Marco Rubio, Ted Cruz Incur Xi’s Wrath, While China Ponders Expansion Of Yuan’s Global Role

Congratulations are in order for Marco Rubio and Ted Cruz.

They are now officially the target of unspecified Chinese sanctions announced Monday by the foreign ministry. Sam Brownback and Rep. Chris Smith are also targeted in the measures, which weren’t detailed.

The move is retaliation for US sanctions against Chen Quanguo, party secretary in Xinjiang who sits on the Politburo. A trio of other officials were targeted in the US measures announced last week, aimed at punishing China for human rights abuses.

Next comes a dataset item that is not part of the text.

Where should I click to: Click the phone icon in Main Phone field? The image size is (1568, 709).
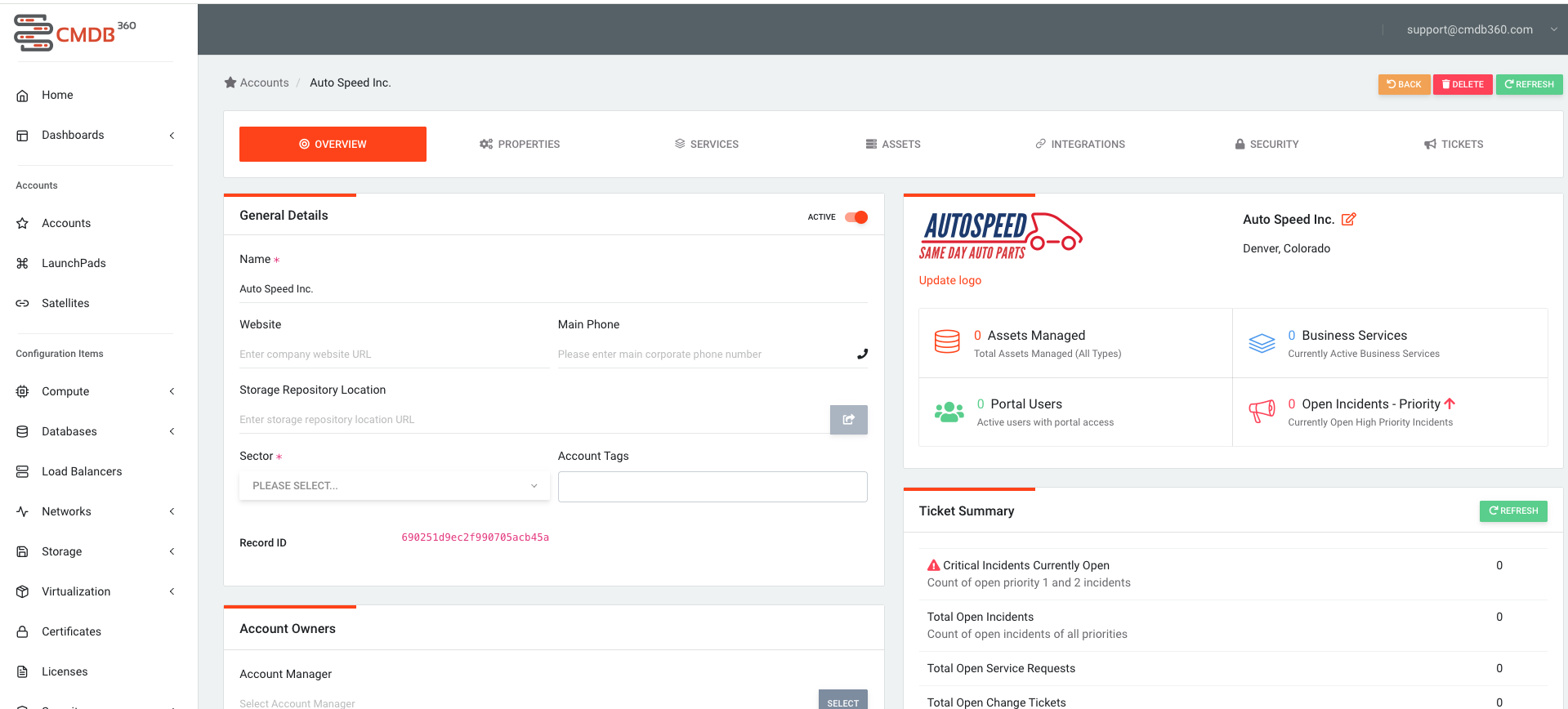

It marked the first time the US targeted a sitting Chinese official under the Magnitsky Act.


Congress virtually begged Trump to do something (anything) to send a message to China over its treatment of the Uighurs and other minorities. The House passed the relevant legislation 413-1 in May. It then sat on Trump’s desk for weeks.

Late last month, the president admitted to Axios that he delayed sanctions on Chinese officials in order to facilitate the trade deal, which is now in tatters.

Obviously, the sanctions on both sides are meaningless. Marco Rubio and Ted Cruz likely don’t have substantial assets tied up in mainland China, and I doubt Chen Quanguo was planning any sightseeing tours at the Grand Canyon this year.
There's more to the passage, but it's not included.